Give back the text of every entry below word for word, leaving the pictures out.
═══ RAW DATA ═══
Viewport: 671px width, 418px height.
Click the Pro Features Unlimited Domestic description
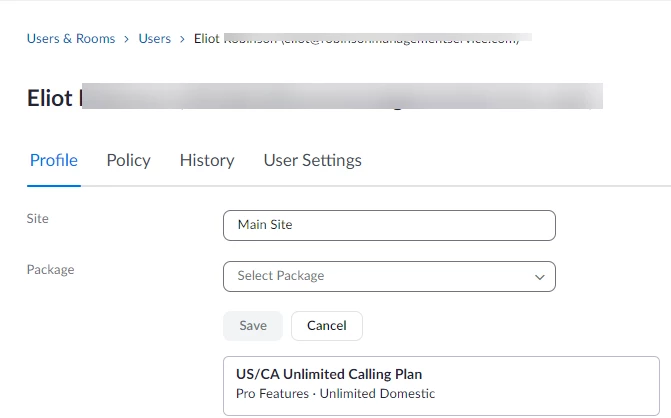coord(336,394)
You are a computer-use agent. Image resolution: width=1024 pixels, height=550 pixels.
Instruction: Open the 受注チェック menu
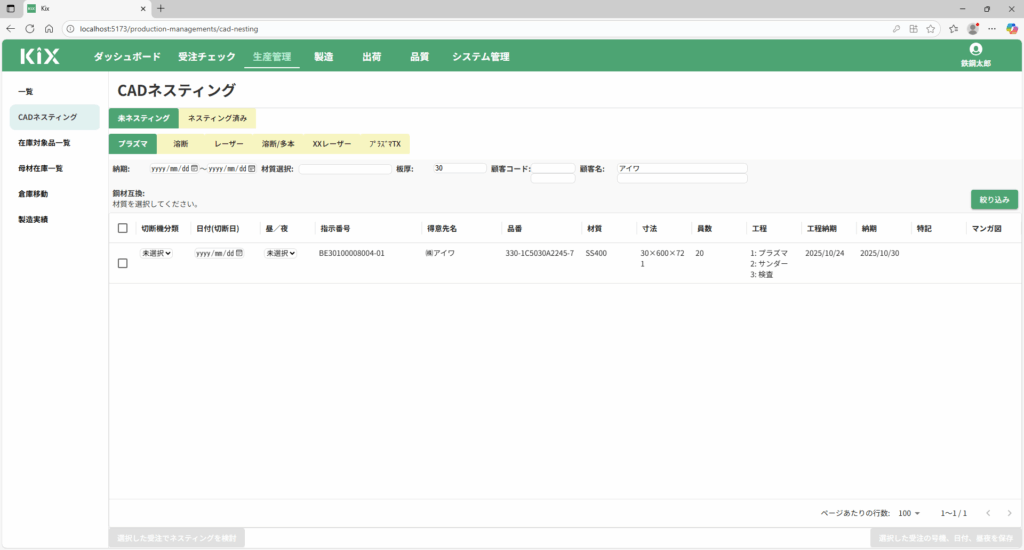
═══
ANSWER ->
Viewport: 671px width, 418px height.
Click the Pro Features Unlimited Domestic description
coord(336,394)
You are a computer-use agent. Image resolution: width=1024 pixels, height=550 pixels.
Instruction: Open the 受注チェック menu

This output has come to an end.